I sometimes hear from recent college graduates struggling to start their careers. They want to know how they can get into human rights work, or journalism, or some combination of the two, and they think that because I’ve done both I’ll have the answer.
I don’t, of course. Career paths are rarely linear, and both public interest law and journalism have changed so much over the years that my own circuitous career path hardly seems relevant. Inevitably, I’m afraid, I end up dampening their enthusiasm with my cynicism about most jobs these days, particularly in law or journalism. Not that some aren’t great, but many people in their 20s have a lot of illusions about what they imagine to be their ideal careers, based on very little actual knowledge. The sooner they rid themselves of those the better.
There are really only two pieces of advice I end up giving: the first is to let yourself be drawn toward what you really enjoy. Try to shield yourself, at least somewhat, from other people’s expectations and your own insecurities, and think about what you really love to spend your time doing. Then go learn about what kind of work would allow you to do mostly that.
Once you’ve figured that out, try things out. You may really care about the environment, for example, but find that working at an environmental agency or advocacy organization is a total bore. You might really care about justice, but find that working at a law firm or even the social justice organization you admire most just keeps you stuck in front of a computer all day and feeling isolated. Don’t decide how you want to spend your life based on an abstract topic or issue: find out what the work entails doing all day. If that doesn’t inspire you, don’t do it.
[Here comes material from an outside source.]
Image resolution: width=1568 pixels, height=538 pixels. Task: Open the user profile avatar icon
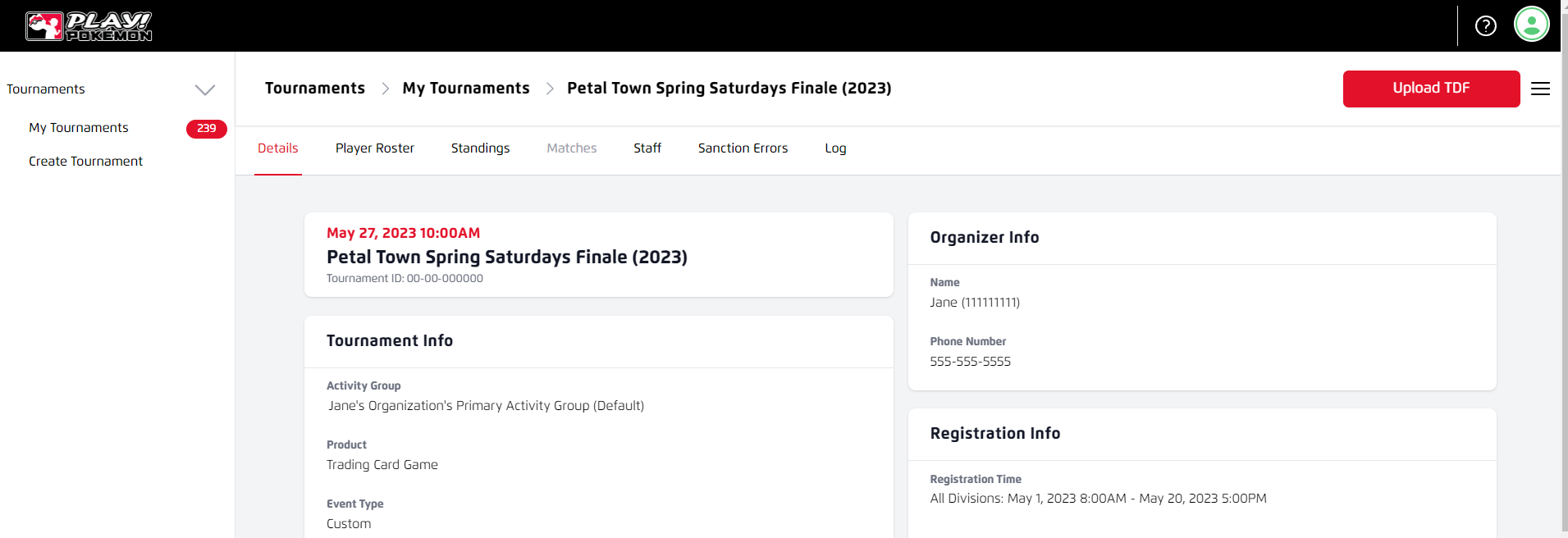coord(1531,24)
These sounds like really obvious points. But it’s taken me many years to learn this myself; and I have to keep re-learning it.
I went to law school wanting to fight poverty and inequality; I ended up, seduced by the prestige of judicial clerkships and “impact litigation,” in a public interest job that sounded great on paper, but which I couldn’t stand.
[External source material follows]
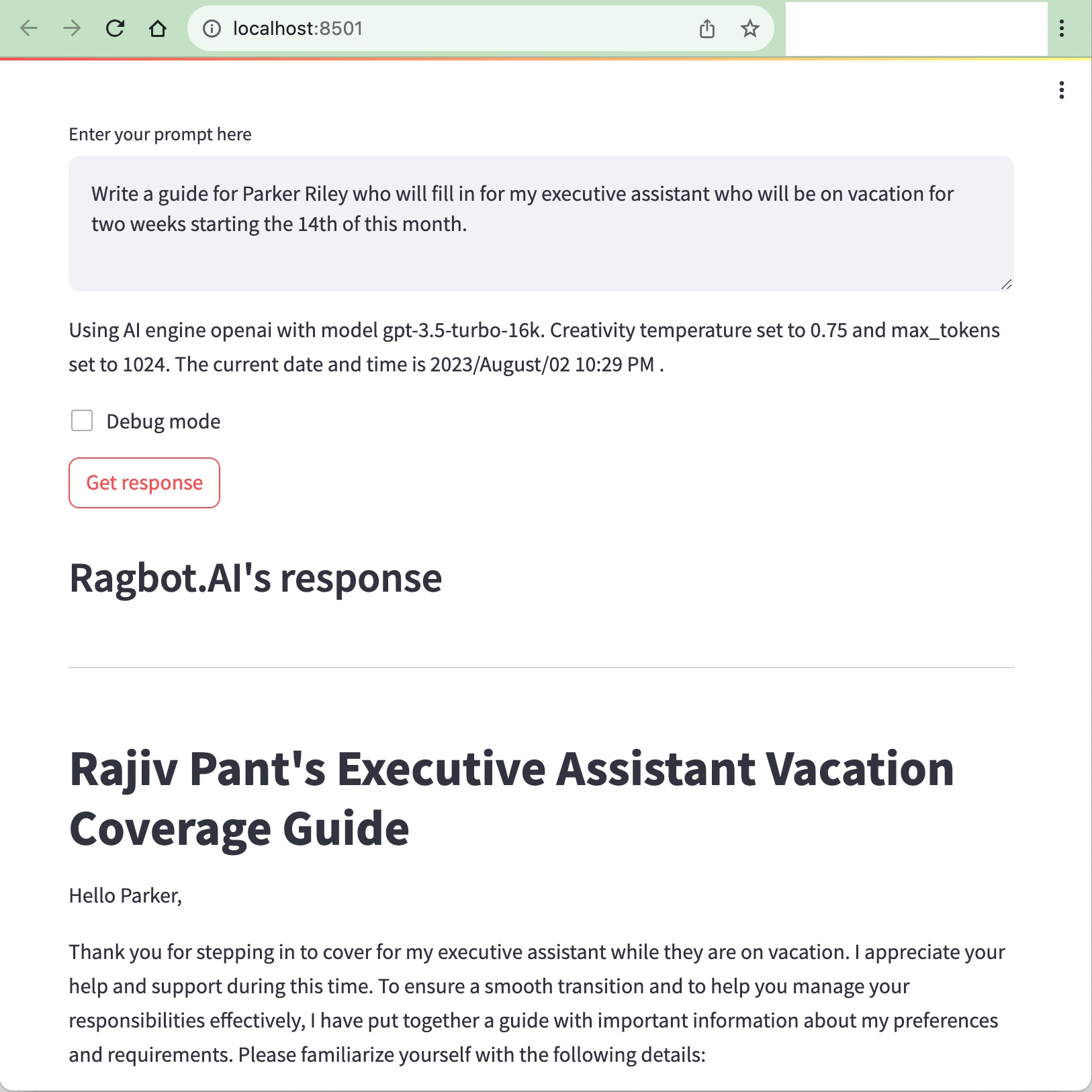Open the Chrome three-dot menu

(1061, 28)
I quit and went to journalism school. After that I did some interesting work that I’m proud of, and I took a lot of risks. But after ten years, the field had changed far more quickly than I’d expected and I was no longer excited about pitching stories to elite newspaper or magazine editors so they could pay me a pittance to do a lot of really hard work. My interests, my admiration for the field, and my tolerance for that level of insecurity, had all changed.
I’ve tried to combine the two fields of journalism and public interest law in my human rights work, and I’ve had some success doing that. But all work has its limitations, and I am still learning to appreciate what really interests me and the types of work I need to do to feel fulfilled. Coaching has been an important part of that.
All of which comes down to this really obvious but frequently-ignored advice: find a way to do the things you most enjoy and care about.
The psychologist Kenneth Sheldon and his co-authors Richard Ryan, Edward Deci and Tim Kasser flesh that out a bit, based on a wealth of psychological studies, including their own, about what makes people happy. They conclude:
“People seeking greater well-being would be well advised to focus on the pursuit of: a) goals involving growth, connection, and contribution rather than goals involving money, beauty and popularity; and b) goals that are interesting and personally important to them rather than goals they feel forced or pressured to pursue.”
My own 20 + years in the workforce certainly bears that out.